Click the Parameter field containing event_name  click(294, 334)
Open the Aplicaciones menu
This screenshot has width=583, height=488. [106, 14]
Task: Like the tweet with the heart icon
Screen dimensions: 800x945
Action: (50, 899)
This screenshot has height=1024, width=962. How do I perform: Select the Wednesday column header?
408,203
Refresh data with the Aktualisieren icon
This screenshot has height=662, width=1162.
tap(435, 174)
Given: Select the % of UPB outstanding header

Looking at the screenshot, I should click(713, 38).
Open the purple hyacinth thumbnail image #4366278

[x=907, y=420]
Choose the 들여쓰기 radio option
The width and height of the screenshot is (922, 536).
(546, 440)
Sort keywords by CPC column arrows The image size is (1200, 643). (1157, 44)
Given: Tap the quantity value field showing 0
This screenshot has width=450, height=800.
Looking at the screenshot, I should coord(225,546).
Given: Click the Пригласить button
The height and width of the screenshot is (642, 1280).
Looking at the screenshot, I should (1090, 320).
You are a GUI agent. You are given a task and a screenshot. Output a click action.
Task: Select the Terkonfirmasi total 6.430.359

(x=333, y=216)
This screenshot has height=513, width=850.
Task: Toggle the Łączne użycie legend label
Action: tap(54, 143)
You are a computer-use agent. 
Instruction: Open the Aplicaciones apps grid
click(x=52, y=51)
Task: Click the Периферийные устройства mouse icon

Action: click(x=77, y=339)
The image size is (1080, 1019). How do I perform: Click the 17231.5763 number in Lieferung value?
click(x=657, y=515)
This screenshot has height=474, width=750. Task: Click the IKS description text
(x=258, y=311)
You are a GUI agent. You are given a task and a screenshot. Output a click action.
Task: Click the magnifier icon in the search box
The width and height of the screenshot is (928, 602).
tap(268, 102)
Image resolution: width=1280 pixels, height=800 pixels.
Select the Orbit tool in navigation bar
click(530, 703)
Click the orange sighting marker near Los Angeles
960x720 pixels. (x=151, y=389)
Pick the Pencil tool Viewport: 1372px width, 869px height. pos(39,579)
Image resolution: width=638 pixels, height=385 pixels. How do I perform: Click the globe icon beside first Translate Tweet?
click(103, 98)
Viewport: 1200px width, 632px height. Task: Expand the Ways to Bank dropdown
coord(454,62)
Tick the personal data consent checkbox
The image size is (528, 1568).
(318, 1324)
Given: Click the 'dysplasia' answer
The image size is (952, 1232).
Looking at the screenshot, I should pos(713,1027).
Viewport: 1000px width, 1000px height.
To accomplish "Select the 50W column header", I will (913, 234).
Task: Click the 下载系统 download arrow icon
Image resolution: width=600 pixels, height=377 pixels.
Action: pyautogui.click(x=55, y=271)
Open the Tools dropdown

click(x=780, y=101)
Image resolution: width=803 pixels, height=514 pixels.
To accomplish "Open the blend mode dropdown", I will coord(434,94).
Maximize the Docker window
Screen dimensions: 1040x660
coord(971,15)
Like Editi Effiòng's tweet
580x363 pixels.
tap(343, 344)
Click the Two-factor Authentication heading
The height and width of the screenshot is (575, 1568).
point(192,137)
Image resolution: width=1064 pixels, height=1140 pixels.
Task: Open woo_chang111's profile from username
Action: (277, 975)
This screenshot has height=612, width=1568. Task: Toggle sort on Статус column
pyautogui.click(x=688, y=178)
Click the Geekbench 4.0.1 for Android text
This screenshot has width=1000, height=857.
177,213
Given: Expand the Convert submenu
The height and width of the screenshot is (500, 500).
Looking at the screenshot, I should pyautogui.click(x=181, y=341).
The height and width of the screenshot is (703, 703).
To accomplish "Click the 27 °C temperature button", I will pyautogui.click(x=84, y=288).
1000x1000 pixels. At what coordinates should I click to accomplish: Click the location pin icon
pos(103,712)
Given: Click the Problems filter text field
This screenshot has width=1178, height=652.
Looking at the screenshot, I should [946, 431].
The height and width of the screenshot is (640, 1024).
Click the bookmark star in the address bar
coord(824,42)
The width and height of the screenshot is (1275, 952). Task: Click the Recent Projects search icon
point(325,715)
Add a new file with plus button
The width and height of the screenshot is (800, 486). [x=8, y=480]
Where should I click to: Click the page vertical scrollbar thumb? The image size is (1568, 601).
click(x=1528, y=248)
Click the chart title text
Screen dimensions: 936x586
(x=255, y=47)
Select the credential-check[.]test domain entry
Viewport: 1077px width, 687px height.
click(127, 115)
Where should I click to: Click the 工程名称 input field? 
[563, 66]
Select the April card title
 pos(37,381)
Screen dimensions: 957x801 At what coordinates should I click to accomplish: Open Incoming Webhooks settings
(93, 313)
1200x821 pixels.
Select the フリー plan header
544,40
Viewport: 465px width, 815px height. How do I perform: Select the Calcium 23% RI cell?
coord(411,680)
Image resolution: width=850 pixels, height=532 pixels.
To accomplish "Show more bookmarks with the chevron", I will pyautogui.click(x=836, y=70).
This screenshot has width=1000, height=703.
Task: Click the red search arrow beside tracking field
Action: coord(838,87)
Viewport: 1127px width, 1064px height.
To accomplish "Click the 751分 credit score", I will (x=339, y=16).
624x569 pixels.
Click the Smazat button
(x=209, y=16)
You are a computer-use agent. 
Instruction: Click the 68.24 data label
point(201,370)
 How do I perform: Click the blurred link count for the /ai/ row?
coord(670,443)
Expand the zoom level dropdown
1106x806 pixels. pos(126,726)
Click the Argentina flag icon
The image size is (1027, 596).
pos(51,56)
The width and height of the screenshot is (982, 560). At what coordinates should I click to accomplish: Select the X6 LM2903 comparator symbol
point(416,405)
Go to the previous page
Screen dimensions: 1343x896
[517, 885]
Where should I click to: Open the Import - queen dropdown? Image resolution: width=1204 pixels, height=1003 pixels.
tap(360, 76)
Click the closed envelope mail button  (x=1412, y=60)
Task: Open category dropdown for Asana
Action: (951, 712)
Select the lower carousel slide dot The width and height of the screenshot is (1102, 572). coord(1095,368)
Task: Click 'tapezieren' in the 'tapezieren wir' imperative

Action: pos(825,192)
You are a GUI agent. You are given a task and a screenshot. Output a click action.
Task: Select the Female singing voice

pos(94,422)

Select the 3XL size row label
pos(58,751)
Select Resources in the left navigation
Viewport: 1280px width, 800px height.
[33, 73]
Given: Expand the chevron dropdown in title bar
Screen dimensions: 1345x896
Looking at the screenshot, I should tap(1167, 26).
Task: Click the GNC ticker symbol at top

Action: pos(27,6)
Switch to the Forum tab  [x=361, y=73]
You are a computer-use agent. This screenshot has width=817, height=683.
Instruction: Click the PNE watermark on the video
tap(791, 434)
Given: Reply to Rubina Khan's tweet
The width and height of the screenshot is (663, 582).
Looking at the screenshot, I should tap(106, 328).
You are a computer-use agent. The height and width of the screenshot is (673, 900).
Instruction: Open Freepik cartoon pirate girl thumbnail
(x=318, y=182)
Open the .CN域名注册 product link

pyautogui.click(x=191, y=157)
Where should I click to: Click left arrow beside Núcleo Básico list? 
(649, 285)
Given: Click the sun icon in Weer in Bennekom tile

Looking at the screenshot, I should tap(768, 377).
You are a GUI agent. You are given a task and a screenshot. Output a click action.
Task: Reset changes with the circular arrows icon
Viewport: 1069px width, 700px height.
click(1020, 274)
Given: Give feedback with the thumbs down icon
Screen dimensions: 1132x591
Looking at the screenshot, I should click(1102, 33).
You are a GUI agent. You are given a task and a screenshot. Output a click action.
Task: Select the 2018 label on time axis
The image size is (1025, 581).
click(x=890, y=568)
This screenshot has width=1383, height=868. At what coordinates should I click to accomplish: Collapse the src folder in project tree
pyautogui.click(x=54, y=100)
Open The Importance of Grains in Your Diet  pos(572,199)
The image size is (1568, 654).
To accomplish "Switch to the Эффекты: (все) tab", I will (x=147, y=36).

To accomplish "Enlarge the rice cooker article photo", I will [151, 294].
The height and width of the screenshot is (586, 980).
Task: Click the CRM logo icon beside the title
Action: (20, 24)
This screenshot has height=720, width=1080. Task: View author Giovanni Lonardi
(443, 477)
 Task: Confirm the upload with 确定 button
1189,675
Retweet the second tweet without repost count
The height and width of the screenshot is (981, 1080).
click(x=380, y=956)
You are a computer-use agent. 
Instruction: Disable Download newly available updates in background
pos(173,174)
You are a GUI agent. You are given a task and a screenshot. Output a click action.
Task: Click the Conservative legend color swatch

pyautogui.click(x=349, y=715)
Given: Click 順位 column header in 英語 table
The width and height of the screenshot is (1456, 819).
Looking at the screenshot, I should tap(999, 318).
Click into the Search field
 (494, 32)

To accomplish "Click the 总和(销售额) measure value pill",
________________________________________
#### Activity:
In the entries above, find the line holding "Screen dimensions: 1345x896" and the line holding "Given: Reply to Rubina Khan's tweet", then retype exactly those two lines and every line between them, and nothing else.

#### Answer area:
Screen dimensions: 1345x896
Looking at the screenshot, I should tap(1167, 26).
Task: Click the GNC ticker symbol at top

Action: pos(27,6)
Switch to the Forum tab  [x=361, y=73]
You are a computer-use agent. This screenshot has width=817, height=683.
Instruction: Click the PNE watermark on the video
tap(791, 434)
Given: Reply to Rubina Khan's tweet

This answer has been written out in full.